- Assigned task
Among the lines below, a stretch begins at the one with "Corporate Email Hosting (1365, 529)" and ends at the one with "Linux Cloud Server (934, 510)". Repeat that stretch exactly, ends included.
────────────────────
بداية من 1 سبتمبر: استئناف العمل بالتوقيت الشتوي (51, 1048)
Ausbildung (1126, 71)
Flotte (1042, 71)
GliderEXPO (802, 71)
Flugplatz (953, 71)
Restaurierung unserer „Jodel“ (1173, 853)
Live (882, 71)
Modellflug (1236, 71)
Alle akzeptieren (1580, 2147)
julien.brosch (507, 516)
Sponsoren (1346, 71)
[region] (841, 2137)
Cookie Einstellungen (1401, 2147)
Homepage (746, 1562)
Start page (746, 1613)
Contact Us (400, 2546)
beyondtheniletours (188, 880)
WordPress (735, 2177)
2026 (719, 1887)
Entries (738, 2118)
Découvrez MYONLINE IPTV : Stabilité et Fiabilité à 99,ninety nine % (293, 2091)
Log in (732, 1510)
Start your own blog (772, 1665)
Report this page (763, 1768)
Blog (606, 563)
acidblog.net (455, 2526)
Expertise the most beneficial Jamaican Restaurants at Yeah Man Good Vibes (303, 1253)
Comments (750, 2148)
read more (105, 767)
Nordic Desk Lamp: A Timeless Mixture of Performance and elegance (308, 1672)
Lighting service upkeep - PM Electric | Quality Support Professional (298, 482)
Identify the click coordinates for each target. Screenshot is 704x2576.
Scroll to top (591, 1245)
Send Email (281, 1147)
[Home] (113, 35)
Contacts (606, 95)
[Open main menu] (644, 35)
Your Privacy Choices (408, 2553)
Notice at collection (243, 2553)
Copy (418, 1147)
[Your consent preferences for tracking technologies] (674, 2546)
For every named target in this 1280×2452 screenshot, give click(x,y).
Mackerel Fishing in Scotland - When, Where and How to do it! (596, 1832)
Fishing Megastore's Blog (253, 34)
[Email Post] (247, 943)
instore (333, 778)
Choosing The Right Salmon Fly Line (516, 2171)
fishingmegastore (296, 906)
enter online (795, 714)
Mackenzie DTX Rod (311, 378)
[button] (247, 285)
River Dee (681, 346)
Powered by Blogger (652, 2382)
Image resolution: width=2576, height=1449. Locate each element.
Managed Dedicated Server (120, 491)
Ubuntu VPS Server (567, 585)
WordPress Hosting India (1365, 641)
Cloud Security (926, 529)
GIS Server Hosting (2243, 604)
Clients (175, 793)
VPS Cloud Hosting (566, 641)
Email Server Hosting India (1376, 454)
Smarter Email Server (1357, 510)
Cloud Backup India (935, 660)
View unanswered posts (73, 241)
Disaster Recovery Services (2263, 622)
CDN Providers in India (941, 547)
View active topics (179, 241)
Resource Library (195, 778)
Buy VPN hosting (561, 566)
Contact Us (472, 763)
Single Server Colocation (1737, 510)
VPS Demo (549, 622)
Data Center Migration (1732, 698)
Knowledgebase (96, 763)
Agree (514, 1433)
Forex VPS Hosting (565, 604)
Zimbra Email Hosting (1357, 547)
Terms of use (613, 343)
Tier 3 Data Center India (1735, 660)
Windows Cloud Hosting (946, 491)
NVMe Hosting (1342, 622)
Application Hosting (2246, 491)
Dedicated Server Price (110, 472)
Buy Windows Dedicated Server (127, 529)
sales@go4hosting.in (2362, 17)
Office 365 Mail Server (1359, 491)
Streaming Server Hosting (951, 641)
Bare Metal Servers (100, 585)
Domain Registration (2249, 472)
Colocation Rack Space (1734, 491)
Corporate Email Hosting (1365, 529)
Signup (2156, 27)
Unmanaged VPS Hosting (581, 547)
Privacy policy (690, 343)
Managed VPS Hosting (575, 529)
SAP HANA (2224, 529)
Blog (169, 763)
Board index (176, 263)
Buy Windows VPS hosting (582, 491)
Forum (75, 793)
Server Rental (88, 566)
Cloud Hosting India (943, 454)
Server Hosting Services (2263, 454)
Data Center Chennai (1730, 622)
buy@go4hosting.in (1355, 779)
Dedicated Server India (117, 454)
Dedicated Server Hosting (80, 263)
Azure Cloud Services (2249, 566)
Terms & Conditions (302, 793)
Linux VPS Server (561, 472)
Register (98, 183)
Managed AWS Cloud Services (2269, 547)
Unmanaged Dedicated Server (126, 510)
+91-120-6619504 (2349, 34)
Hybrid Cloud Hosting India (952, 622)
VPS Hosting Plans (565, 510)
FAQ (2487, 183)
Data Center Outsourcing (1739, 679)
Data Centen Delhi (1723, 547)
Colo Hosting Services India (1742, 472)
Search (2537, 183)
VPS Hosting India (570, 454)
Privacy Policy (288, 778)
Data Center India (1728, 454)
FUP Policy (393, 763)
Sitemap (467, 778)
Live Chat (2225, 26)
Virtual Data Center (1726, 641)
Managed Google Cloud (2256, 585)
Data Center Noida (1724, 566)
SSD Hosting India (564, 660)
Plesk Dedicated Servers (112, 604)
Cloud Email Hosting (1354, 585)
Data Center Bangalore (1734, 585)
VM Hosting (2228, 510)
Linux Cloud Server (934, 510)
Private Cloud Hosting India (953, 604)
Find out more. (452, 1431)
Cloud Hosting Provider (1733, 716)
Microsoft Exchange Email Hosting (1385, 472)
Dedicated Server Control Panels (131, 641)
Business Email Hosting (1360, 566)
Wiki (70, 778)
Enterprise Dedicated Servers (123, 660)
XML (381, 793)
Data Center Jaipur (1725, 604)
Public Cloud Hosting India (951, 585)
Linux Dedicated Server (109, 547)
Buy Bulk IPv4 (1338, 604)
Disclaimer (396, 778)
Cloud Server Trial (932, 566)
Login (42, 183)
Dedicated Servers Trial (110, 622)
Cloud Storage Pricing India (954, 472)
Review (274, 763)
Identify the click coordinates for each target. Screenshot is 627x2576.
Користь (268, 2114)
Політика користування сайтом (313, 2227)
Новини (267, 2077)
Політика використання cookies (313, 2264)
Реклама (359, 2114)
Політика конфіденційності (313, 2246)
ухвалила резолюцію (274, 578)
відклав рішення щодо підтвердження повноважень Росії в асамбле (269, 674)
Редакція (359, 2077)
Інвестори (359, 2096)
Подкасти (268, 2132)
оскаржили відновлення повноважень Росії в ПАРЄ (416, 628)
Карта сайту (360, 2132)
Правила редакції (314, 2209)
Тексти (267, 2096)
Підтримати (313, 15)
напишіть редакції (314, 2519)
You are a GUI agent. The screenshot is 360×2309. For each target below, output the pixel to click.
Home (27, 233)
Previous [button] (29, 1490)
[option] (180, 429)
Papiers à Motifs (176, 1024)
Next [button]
────────────────────
- Solution to the problem
Corporate Email Hosting (1365, 529)
Signup (2156, 27)
Unmanaged VPS Hosting (581, 547)
Privacy policy (690, 343)
Managed VPS Hosting (575, 529)
SAP HANA (2224, 529)
Blog (169, 763)
Board index (176, 263)
Buy Windows VPS hosting (582, 491)
Forum (75, 793)
Server Rental (88, 566)
Cloud Hosting India (943, 454)
Server Hosting Services (2263, 454)
Data Center Chennai (1730, 622)
buy@go4hosting.in (1355, 779)
Dedicated Server India (117, 454)
Dedicated Server Hosting (80, 263)
Azure Cloud Services (2249, 566)
Terms & Conditions (302, 793)
Linux VPS Server (561, 472)
Register (98, 183)
Managed AWS Cloud Services (2269, 547)
Unmanaged Dedicated Server (126, 510)
+91-120-6619504 (2349, 34)
Hybrid Cloud Hosting India (952, 622)
VPS Hosting Plans (565, 510)
FAQ (2487, 183)
Data Center Outsourcing (1739, 679)
Data Centen Delhi (1723, 547)
Colo Hosting Services India (1742, 472)
Search (2537, 183)
VPS Hosting India (570, 454)
Privacy Policy (288, 778)
Data Center India (1728, 454)
FUP Policy (393, 763)
Sitemap (467, 778)
Live Chat (2225, 26)
Virtual Data Center (1726, 641)
Managed Google Cloud (2256, 585)
Data Center Noida (1724, 566)
SSD Hosting India (564, 660)
Plesk Dedicated Servers (112, 604)
Cloud Email Hosting (1354, 585)
Data Center Bangalore (1734, 585)
VM Hosting (2228, 510)
Linux Cloud Server (934, 510)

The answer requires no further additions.